Ele não poderia imaginar a cena final do golpe militar, com Allende cercado no Palácio de La Moneda, bombardeado por aviões, empunhando um fuzil soviético que lhe havia presenteado Fidel e capacete recebido de trabalhadores mineiros chilenos. Era o último homem a defender a democracia, entregando a vida pelo mandato que havia jurado cumprir até o final ou morrer na sua defesa.

Sua tentativa era difícil, porque foi eleito com um programa anticapitalista, que se centrava na nacionalização dos 150 maiores conglomerados econômicos, recebendo porém apenas 34% dos votos. Ao não conseguir incorporar um setor significativo da esquerda da Democracia Cristã, o bloco socialista-comunista ficou isolado, conseguiu, pouco meses antes do golpe, depois de um brutal campanha interna e externa contra, 44% dos votos. A alternativa que tinha Allende era a de tentar avançar o programa socialista com o qual tinha sido eleito ou abandoná-lo, por não dispor de maioria, porém traindo os votos que o tinham eleito.

Allende pretendia que o executivo conquistado na eleição, introduzisse uma cunha no aparato de Estado, que permitisse ir ampliando-se, gerando um instrumento de poder de transformação anticapitalista. O que aconteceu foi o contrário: Allende foi cercado e afogado dentro do aparato estatal, pelas outras instâncias – o Parlamento, o Judiciário, a burocracia e as Forças Armadas.

O golpe militar de Pinochet encerrou a longa tradição democrática chilena, com a ditadura militar destruindo o movimento popular e a institucionalidade do país, em todas as suas dimensões.
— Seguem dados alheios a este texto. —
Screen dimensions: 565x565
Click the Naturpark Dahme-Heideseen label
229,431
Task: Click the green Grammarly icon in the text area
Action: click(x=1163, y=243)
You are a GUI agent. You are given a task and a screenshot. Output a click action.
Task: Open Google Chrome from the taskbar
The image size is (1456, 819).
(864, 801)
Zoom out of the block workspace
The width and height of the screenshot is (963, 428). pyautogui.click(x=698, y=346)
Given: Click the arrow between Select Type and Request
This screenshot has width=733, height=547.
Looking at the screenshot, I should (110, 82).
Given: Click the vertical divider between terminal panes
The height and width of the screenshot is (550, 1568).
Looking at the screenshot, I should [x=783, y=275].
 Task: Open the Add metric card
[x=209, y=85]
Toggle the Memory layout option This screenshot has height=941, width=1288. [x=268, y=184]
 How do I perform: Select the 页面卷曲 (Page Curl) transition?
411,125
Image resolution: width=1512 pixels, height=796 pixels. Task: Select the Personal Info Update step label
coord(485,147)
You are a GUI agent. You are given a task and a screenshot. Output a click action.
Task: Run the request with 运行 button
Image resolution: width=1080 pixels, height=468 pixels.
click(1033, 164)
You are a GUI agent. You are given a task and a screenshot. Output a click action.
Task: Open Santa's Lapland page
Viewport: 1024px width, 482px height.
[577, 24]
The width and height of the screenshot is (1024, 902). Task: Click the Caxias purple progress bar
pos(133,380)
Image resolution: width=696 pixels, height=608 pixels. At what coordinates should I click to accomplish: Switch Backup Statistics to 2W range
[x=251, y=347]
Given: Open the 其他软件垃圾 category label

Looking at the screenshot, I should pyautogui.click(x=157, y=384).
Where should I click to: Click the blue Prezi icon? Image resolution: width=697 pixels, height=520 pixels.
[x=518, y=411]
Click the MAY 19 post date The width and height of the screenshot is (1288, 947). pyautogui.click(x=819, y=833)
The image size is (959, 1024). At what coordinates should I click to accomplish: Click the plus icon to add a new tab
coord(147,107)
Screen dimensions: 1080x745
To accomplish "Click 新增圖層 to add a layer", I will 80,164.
De símbolo de um projeto de transição democrática ao socialismo, o Chile passou a ser exemplo mundial de regime de terror. E o país, que era um dos menos desiguais no continente, passou a ser aproximar do pólo oposto, tornando-se um dos mais injustos.

Os 100 anos do nascimento de Allende merecem ser comemorados pela dignidade da sua vida e da sua luta.